==== DATA EXTRACTS ====
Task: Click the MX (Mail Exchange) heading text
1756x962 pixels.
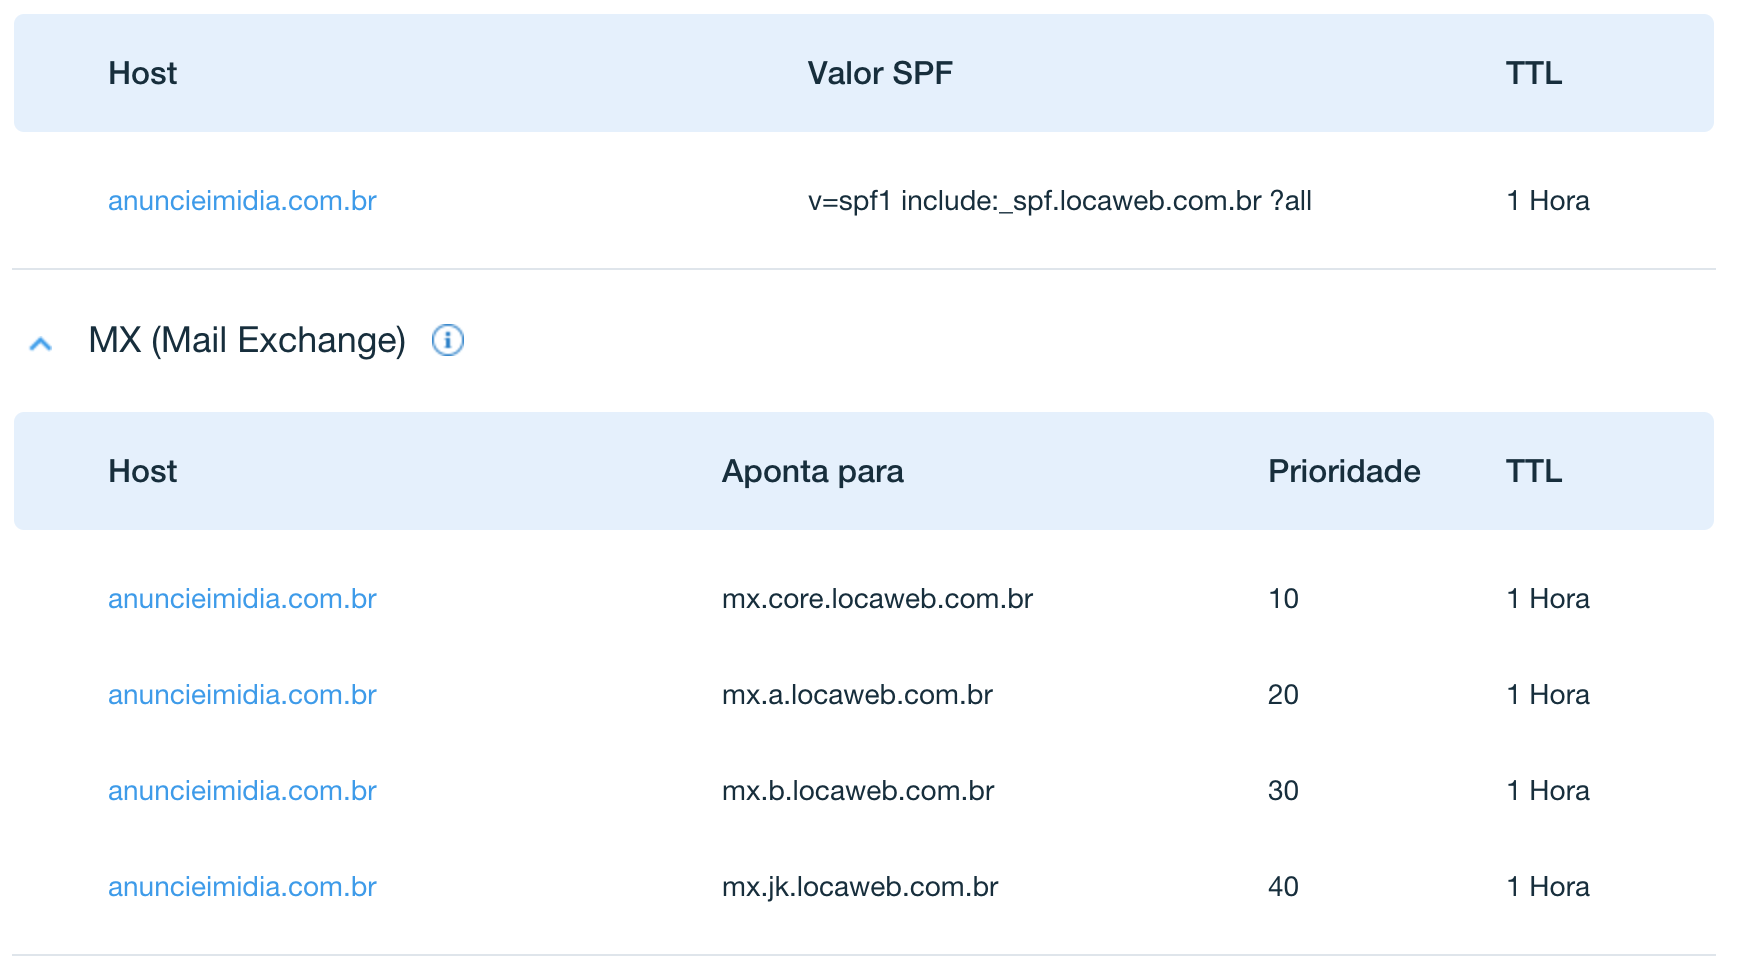Action: click(247, 340)
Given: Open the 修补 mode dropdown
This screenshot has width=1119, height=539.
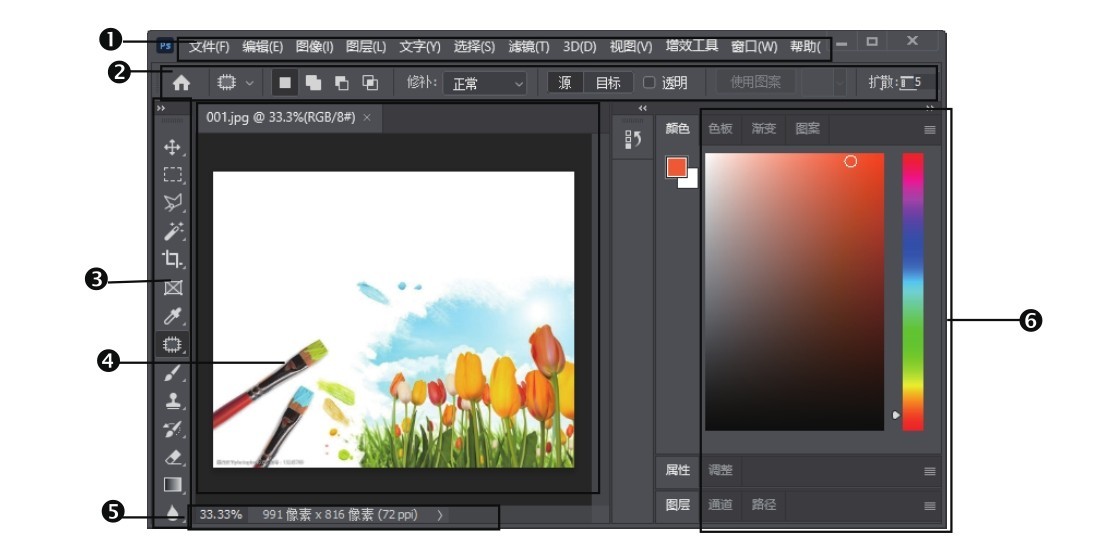Looking at the screenshot, I should [x=486, y=84].
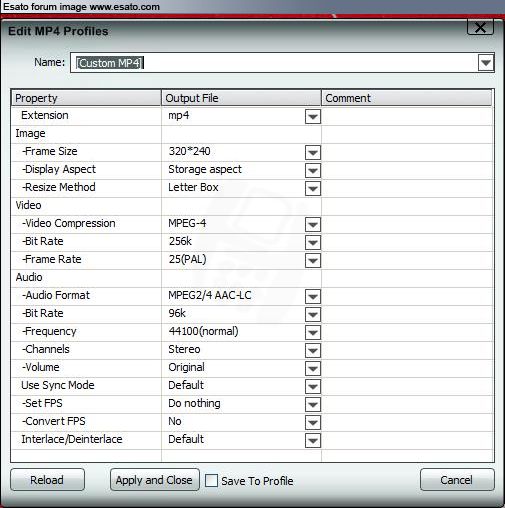Open the Extension dropdown arrow
The width and height of the screenshot is (505, 508).
tap(313, 117)
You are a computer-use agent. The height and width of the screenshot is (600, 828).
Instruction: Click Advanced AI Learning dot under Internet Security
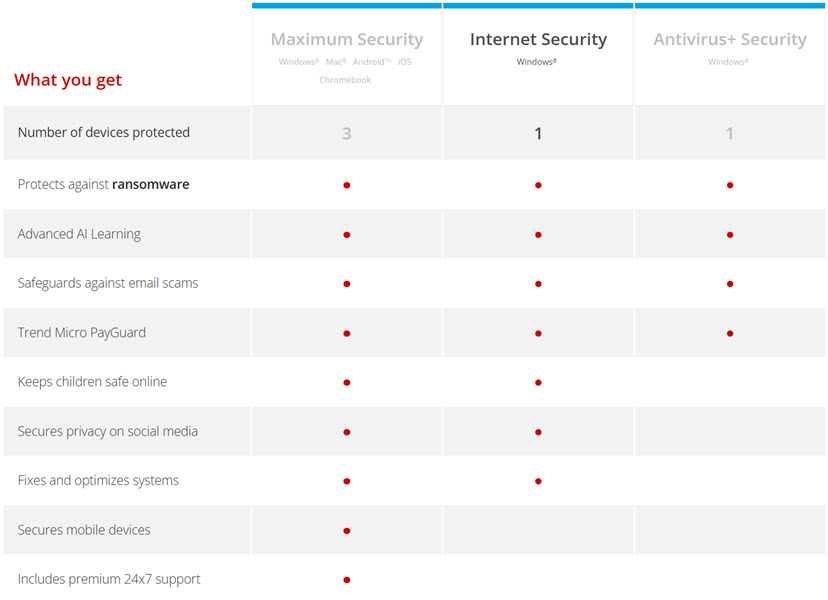pos(538,235)
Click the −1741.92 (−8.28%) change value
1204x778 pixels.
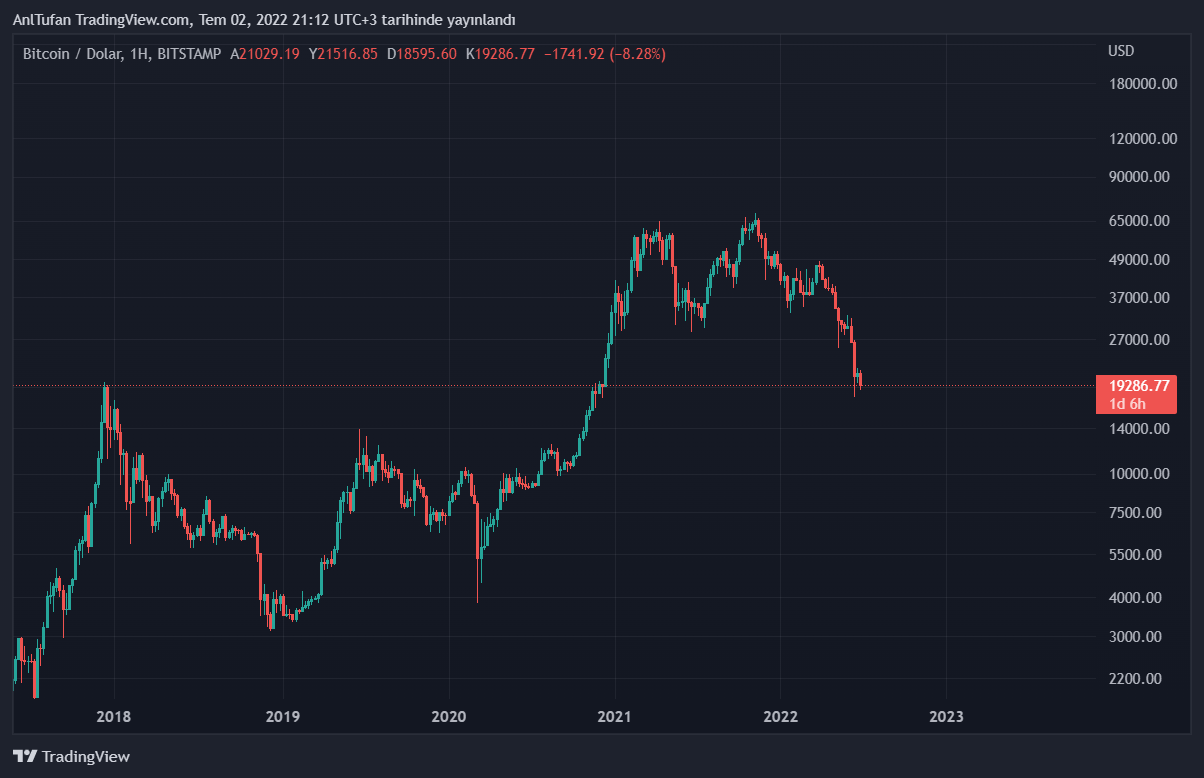tap(604, 53)
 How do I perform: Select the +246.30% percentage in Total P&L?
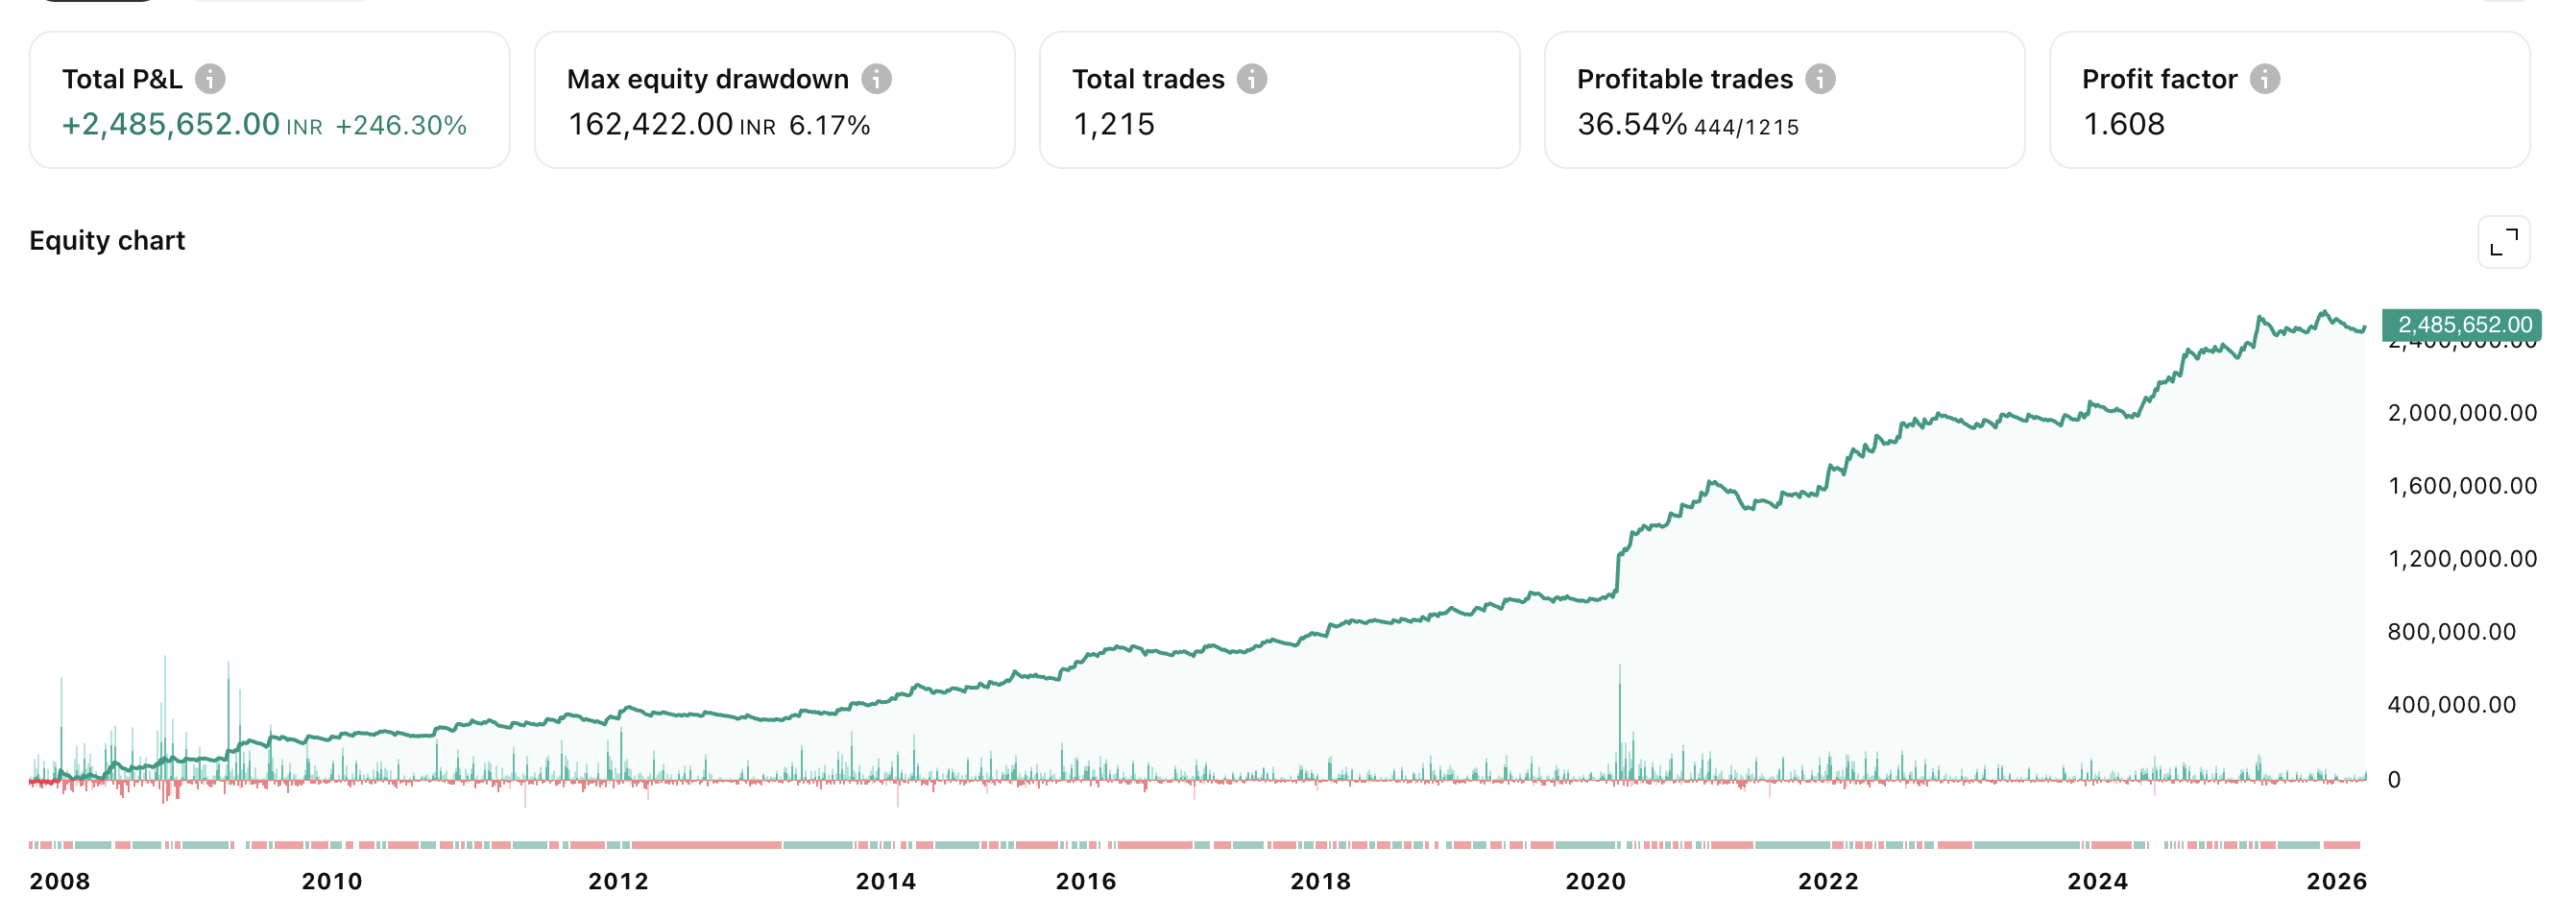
====
**TASK GOAL:** Leave the pictures out and print every record exactly.

**ANSWER TO THE EXERCISE:**
Task: Click the MX (Mail Exchange) heading text
1756x962 pixels.
Action: click(247, 340)
Given: Open the 修补 mode dropdown
This screenshot has width=1119, height=539.
Looking at the screenshot, I should [x=486, y=84].
Open the Extension dropdown arrow
The width and height of the screenshot is (505, 508).
tap(313, 117)
You are a computer-use agent. The height and width of the screenshot is (600, 828).
Instruction: Click Advanced AI Learning dot under Internet Security
pos(538,235)
Click the −1741.92 (−8.28%) change value
1204x778 pixels.
tap(604, 53)
 How do I perform: Select the +246.30% percentage in Total P&L?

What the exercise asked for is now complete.